F.F. soutient certaines plumes poétiques qui lui sont contemporaines : Jules Laforgue, les Chants de Maldoror de Lautréamont, Jean Moréas, a correspondu avec Jarry, notamment. Il crée, participe, aide de multiples revues : le chat noir (dir A. Allais), aida Léon Vanier à sortir en 1891 une nouvelle édition des Amours jaunes de T. Corbière, mort inconnu en 1875 à 30 ans, édite Reliquaires de Rimbaud en 1891, sans que l’auteur le sache, publie, du même, les illuminations dans La Vogue en 1886 et a ainsi ouvert l’âge du symbolisme. (etc.)
Fort de l’autorisation de J-P Bertrand (ULg), les Nouvelles en trois lignes seront désormais des poèmes en prose. L'article du professeur liégeois montre de façon intéressante l'influence de l'apparition du télégraphe sur la presse quotidienne. D'autres verront dans ces nouvelles la forme du haïku. Le fond en est fort éloigné pourtant.
Homme attachant et discret, "on" lui a trouvé une façon de se mettre en valeur à titre posthume. J'ai rarement lu biographie d'écrivain aussi passionnante que celle de Joan Halperin : l'homme l'est déjà par lui-même. L'éclairage qu'offre l'auteure par dessus l'Atlantique, à l'origine en anglais, est le fruit d'une recherche de 25 ans. Sous-titrée « Art et anarchie dans le Paris fin de siècle », cette étude paraît en 1988 aux presses de l'université de Yale. Traduction française chez Gallimard en 1991. Dix-sept chapitres, 439 pages, notes, index et bibliographie jalonnent ses débuts, le néo-impressionnisme (il en invente le terme), le symbolisme, la Revue Blanche, ses amours et le terroriste en trois lignes...
En peinture, F.F. est une clé de compréhension essentielle pour Seurat, Degas, Signac, Bonnard et bien d'autres artistes forts, au croisement de transitions entre poésie, roman, théâtre; il en assure une critique d'art factuelle, précise dans diverses revues éphémères qu'il contribue à lancer dès les années 1880. Il les comprend parce qu'il les fréquente, discret et disponible.
Mécène de proximité, il y laisse plus d'un salaire.
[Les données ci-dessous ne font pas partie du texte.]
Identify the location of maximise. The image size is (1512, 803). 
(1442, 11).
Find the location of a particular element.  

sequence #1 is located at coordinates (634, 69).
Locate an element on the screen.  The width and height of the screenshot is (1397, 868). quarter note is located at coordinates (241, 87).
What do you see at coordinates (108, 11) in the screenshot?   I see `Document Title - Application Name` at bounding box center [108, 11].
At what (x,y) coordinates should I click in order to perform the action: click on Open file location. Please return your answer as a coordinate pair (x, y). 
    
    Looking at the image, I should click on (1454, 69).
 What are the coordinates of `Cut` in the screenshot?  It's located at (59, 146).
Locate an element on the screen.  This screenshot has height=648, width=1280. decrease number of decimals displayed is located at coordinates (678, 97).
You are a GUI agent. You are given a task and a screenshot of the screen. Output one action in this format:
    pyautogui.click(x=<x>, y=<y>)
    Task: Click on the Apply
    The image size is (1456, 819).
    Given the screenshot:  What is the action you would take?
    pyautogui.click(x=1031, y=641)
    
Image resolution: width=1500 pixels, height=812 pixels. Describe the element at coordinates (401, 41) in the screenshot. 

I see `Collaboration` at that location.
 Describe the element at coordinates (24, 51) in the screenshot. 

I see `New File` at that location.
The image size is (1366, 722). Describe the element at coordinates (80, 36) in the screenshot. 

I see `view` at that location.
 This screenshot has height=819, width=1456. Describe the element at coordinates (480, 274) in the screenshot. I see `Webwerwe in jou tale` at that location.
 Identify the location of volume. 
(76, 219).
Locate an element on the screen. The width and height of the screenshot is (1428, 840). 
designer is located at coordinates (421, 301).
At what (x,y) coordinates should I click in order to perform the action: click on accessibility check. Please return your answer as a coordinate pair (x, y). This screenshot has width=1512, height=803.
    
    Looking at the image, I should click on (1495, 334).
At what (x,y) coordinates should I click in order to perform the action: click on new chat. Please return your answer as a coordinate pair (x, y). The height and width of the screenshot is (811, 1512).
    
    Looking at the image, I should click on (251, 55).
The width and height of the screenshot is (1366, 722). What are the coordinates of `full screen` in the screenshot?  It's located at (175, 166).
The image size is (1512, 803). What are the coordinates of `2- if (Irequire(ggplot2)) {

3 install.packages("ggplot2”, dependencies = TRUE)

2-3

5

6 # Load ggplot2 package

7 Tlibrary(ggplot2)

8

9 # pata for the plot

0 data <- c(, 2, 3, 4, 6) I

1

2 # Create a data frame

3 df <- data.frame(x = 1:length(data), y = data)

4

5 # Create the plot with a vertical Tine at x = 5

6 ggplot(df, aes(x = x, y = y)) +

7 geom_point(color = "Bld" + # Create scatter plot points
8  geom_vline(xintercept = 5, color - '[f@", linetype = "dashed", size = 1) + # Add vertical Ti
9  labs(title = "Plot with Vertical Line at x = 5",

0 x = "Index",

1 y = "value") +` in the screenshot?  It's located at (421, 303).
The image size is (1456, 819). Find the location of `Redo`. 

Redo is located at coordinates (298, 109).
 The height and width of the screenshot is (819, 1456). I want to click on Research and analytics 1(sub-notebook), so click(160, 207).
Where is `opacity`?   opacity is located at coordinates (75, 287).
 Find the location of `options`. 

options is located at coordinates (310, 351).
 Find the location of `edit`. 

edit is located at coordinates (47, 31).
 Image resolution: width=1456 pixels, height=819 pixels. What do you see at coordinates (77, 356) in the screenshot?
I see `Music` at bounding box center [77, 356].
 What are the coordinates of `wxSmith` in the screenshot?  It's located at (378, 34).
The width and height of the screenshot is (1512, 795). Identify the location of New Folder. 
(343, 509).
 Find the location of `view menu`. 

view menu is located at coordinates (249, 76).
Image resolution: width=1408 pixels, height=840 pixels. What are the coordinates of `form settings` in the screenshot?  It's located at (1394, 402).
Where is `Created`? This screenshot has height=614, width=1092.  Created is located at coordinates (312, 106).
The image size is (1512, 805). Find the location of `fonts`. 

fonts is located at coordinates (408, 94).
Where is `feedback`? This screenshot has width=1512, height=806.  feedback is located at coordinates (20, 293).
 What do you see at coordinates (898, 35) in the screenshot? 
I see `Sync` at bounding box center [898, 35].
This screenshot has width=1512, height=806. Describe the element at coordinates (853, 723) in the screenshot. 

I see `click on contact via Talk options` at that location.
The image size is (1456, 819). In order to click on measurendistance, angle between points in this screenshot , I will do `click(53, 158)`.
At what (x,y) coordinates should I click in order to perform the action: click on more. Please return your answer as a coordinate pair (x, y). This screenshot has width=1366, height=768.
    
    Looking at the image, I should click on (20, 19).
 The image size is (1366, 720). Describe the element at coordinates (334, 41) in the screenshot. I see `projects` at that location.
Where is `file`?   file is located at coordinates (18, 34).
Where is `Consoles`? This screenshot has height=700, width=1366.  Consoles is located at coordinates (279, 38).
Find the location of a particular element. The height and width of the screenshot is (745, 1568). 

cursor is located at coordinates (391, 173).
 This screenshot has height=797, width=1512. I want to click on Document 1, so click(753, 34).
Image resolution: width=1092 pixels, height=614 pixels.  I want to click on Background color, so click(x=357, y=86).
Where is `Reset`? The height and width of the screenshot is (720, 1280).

Sa mère vécut toujours avec lui, même après son mariage. Il est l'homme de plusieurs femmes et arrive à les faire coexister sans trop de heurts.
Début de carrière comme rédacteur au Ministère de la Guerre pour ce terroriste de la plume, anarchiste, probablement parce que cela allait de soi pour des hommes de culture issus du monde ouvrier. Emprisonné plusieurs mois avant d'être jugé lors du procès des trente, il fut innocenté et relaxé sur le champ.
Son réseau amical est vaste. Il est un des carrefours essentiels entre eux tous., une de leurs clés de compréhension. Sa plume est un templin pour eux. Il reste en retrait.
Il meurt un 29 février, se rendant une fois de plus rare mais précieux.